■ REQUIRED ACTION
Each entry below is to be extracted exactly.

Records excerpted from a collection
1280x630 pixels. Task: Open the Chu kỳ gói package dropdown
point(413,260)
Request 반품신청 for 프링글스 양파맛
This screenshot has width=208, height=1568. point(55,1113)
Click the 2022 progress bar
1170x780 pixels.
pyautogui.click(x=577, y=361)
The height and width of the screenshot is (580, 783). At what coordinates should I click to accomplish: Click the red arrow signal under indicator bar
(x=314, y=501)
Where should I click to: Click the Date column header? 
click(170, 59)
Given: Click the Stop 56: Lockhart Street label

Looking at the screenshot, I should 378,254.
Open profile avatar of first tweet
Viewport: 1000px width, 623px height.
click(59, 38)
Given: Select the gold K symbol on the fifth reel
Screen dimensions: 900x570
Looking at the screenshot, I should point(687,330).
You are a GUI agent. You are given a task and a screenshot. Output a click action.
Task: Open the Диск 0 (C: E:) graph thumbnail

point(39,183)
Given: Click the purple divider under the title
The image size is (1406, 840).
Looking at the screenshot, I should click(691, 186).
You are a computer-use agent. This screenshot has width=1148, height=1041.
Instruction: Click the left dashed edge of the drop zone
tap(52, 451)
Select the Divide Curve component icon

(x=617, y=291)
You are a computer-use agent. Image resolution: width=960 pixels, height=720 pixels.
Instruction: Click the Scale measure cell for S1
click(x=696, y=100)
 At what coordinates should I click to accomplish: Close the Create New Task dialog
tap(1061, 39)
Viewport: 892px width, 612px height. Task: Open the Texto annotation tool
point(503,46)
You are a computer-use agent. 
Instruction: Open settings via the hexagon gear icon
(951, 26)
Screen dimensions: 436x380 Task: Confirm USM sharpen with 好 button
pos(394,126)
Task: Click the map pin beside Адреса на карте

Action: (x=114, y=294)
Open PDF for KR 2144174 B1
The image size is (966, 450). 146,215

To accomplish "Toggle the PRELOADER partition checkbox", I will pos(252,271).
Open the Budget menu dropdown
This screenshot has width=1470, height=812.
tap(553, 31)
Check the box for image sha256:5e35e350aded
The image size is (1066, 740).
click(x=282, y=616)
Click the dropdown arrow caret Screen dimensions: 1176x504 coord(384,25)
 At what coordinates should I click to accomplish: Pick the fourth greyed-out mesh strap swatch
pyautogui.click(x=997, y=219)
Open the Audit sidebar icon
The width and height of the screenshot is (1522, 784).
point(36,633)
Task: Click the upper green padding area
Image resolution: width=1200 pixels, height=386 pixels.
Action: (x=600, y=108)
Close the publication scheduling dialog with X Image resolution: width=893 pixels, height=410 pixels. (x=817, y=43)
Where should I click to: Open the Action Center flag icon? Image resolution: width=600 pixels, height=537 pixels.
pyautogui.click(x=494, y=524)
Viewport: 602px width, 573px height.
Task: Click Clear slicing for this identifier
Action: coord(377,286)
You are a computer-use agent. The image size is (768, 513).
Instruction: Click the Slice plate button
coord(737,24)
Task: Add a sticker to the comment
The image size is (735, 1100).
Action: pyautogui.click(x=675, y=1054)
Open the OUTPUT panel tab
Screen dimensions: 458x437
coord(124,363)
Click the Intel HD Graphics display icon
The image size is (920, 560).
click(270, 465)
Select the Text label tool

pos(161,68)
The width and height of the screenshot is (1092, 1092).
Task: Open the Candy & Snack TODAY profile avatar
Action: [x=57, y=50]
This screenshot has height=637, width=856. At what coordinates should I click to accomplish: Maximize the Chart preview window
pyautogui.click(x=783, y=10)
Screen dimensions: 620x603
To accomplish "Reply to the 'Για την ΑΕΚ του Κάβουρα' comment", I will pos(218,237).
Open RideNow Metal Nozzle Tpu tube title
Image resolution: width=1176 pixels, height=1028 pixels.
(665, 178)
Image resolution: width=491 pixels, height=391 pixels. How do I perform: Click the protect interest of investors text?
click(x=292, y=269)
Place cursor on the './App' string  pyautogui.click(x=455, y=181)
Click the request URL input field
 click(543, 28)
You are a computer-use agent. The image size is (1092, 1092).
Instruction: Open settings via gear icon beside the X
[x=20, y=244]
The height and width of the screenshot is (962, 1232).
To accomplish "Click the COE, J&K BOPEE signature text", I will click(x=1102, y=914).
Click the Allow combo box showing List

■ OUTPUT OF THE TASK
1280x630 pixels. Task: Open the Chu kỳ gói package dropdown
point(413,260)
Request 반품신청 for 프링글스 양파맛
This screenshot has width=208, height=1568. point(55,1113)
Click the 2022 progress bar
1170x780 pixels.
pyautogui.click(x=577, y=361)
The height and width of the screenshot is (580, 783). At what coordinates should I click to accomplish: Click the red arrow signal under indicator bar
(x=314, y=501)
Where should I click to: Click the Date column header? 
click(170, 59)
Given: Click the Stop 56: Lockhart Street label

Looking at the screenshot, I should 378,254.
Open profile avatar of first tweet
Viewport: 1000px width, 623px height.
click(59, 38)
Given: Select the gold K symbol on the fifth reel
Screen dimensions: 900x570
Looking at the screenshot, I should point(687,330).
You are a GUI agent. You are given a task and a screenshot. Output a click action.
Task: Open the Диск 0 (C: E:) graph thumbnail

point(39,183)
Given: Click the purple divider under the title
The image size is (1406, 840).
Looking at the screenshot, I should click(691, 186).
You are a computer-use agent. This screenshot has width=1148, height=1041.
Instruction: Click the left dashed edge of the drop zone
tap(52, 451)
Select the Divide Curve component icon

(x=617, y=291)
You are a computer-use agent. Image resolution: width=960 pixels, height=720 pixels.
Instruction: Click the Scale measure cell for S1
click(x=696, y=100)
 At what coordinates should I click to accomplish: Close the Create New Task dialog
tap(1061, 39)
Viewport: 892px width, 612px height. Task: Open the Texto annotation tool
point(503,46)
You are a computer-use agent. 
Instruction: Open settings via the hexagon gear icon
(951, 26)
Screen dimensions: 436x380 Task: Confirm USM sharpen with 好 button
pos(394,126)
Task: Click the map pin beside Адреса на карте

Action: (x=114, y=294)
Open PDF for KR 2144174 B1
The image size is (966, 450). 146,215

To accomplish "Toggle the PRELOADER partition checkbox", I will pos(252,271).
Open the Budget menu dropdown
This screenshot has width=1470, height=812.
tap(553, 31)
Check the box for image sha256:5e35e350aded
The image size is (1066, 740).
click(x=282, y=616)
Click the dropdown arrow caret Screen dimensions: 1176x504 coord(384,25)
 At what coordinates should I click to accomplish: Pick the fourth greyed-out mesh strap swatch
pyautogui.click(x=997, y=219)
Open the Audit sidebar icon
The width and height of the screenshot is (1522, 784).
point(36,633)
Task: Click the upper green padding area
Image resolution: width=1200 pixels, height=386 pixels.
Action: (x=600, y=108)
Close the publication scheduling dialog with X Image resolution: width=893 pixels, height=410 pixels. (x=817, y=43)
Where should I click to: Open the Action Center flag icon? Image resolution: width=600 pixels, height=537 pixels.
pyautogui.click(x=494, y=524)
Viewport: 602px width, 573px height.
Task: Click Clear slicing for this identifier
Action: coord(377,286)
You are a computer-use agent. The image size is (768, 513).
Instruction: Click the Slice plate button
coord(737,24)
Task: Add a sticker to the comment
The image size is (735, 1100).
Action: pyautogui.click(x=675, y=1054)
Open the OUTPUT panel tab
Screen dimensions: 458x437
coord(124,363)
Click the Intel HD Graphics display icon
The image size is (920, 560).
click(270, 465)
Select the Text label tool

pos(161,68)
The width and height of the screenshot is (1092, 1092).
Task: Open the Candy & Snack TODAY profile avatar
Action: [x=57, y=50]
This screenshot has height=637, width=856. At what coordinates should I click to accomplish: Maximize the Chart preview window
pyautogui.click(x=783, y=10)
Screen dimensions: 620x603
To accomplish "Reply to the 'Για την ΑΕΚ του Κάβουρα' comment", I will pos(218,237).
Open RideNow Metal Nozzle Tpu tube title
Image resolution: width=1176 pixels, height=1028 pixels.
(665, 178)
Image resolution: width=491 pixels, height=391 pixels. How do I perform: Click the protect interest of investors text?
click(x=292, y=269)
Place cursor on the './App' string  pyautogui.click(x=455, y=181)
Click the request URL input field
 click(543, 28)
You are a computer-use agent. The image size is (1092, 1092).
Instruction: Open settings via gear icon beside the X
[x=20, y=244]
The height and width of the screenshot is (962, 1232).
To accomplish "Click the COE, J&K BOPEE signature text", I will click(x=1102, y=914).
Click the Allow combo box showing List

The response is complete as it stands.